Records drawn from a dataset
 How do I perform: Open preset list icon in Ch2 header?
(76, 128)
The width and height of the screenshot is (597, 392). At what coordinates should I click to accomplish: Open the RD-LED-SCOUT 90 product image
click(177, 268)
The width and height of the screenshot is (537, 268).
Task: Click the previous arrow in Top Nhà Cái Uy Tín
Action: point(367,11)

ASSIGNMENT: Extract each entry in full, exactly as given.

RESPONSE TO THIS EXERCISE:
 How do I perform: Open preset list icon in Ch2 header?
(76, 128)
The width and height of the screenshot is (597, 392). At what coordinates should I click to accomplish: Open the RD-LED-SCOUT 90 product image
click(177, 268)
The width and height of the screenshot is (537, 268).
Task: Click the previous arrow in Top Nhà Cái Uy Tín
Action: point(367,11)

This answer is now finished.